I need to calculate the correlation of data in each column (from column 6 to the last column) with the data in column 5 during the stimulus interval (i.e., where the value in column 2 equals 2) and do it only for specific stimuli in the analysis, such as Stimulus 1 and Stimulus 3 (Column 1). I would like to save the correlation coefficient for each column. Could you help me implement this in MATLAB?
I am attaching example data file below
Many Thanks in Advance!
Accepted Answer
More Answers (1)
Sameer
on 5 Dec 2024
Hi @EK
From my understanding, you want to calculate the correlation between a specific column ("column 5") and other columns in your dataset during specific conditions: when a stimulus is presented (interval value 2) and for certain stimulus IDs (1 and 3).

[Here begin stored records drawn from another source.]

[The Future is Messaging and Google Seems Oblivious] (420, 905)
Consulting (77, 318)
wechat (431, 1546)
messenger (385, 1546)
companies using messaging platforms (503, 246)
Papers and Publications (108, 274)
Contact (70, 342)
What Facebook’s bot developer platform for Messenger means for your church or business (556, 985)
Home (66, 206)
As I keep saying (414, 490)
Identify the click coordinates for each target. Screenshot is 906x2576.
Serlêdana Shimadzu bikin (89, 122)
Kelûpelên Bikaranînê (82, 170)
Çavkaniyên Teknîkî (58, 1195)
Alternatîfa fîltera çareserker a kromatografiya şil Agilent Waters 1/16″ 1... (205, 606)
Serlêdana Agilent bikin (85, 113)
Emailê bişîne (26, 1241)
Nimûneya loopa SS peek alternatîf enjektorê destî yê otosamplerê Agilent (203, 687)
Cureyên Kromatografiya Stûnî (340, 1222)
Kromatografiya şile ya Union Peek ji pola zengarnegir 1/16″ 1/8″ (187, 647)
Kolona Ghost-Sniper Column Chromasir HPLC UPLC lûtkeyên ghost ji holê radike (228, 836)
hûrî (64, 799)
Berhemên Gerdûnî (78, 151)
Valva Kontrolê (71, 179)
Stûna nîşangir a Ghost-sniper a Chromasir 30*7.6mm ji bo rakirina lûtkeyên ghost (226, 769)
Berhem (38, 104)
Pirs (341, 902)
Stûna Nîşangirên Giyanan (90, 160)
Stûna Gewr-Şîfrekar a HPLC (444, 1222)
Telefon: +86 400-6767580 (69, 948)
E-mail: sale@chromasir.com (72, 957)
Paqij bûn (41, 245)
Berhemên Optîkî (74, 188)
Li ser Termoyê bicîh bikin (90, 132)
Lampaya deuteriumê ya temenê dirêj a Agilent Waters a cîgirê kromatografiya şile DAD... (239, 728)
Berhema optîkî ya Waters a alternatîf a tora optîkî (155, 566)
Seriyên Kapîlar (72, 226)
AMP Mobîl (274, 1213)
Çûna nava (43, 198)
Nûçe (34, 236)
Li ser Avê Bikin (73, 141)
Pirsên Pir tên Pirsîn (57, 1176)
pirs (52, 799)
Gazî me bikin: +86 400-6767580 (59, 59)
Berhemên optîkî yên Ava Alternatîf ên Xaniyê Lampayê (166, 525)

1. Select columns for stimulus IDs, intervals, and the column of interest (column 5).
dataArray = table2array(data);
stimulusID = dataArray(:, 1);
interval = dataArray(:, 2);
column5 = dataArray(:, 5);
2. Identify rows where the stimulus interval is 2 and the stimulus ID is either 1 or 3.
filterIdx = (interval == 2) & (stimulusID == 1 | stimulusID == 3);
3. Loop through each column from column 6 to the last column and calculate the correlation with column 5 for the filtered data.
numColumns = size(dataArray, 2);
correlationCoefficients = zeros(1, numColumns - 5);
for col = 6:numColumns
columnData = dataArray(filterIdx, col);
column5Data = column5(filterIdx);
correlationCoefficients(col - 5) = corr(column5Data, columnData);
end
Hope this helps!
3 Comments
Andrew Frane
on 5 Dec 2024
I'm guessing the OP wanted to compute the correlations for each stimulus separately, rather than pooling the Stimulus 1 and Stimulus 3 data together, though it wasn't entirely clear.
But either way, just calling the corrcoef function once to obtain the full correlation matrix would be more efficient than calling the corr function repeatedly in a for-loop to compute the correlations one at a time (also, corr requires the Statistics and Machine Learning toolbox). So I'd suggest replacing your entire Step 3 with something like this, which produces the same result:
% correlation matrix for variable 5:end in filtered data matrix
correlationMatrix = corrcoef( dataArray(filterIdx, 5:end) ) ;
% extract row 1 from that correlation matrix (and omit first value, which is
% just the correlation of variable 5 with itself) so we have a vector of
% correlations between variable 5 and each subsequent respective variable
correlationCoefficients = correlationMatrix(1, 2:end) ;
EK
on 7 Dec 2024
Andrew Frane
on 7 Dec 2024
I edited my accepted answer so it also includes a version for Stimulus 1 and 3 pooled together.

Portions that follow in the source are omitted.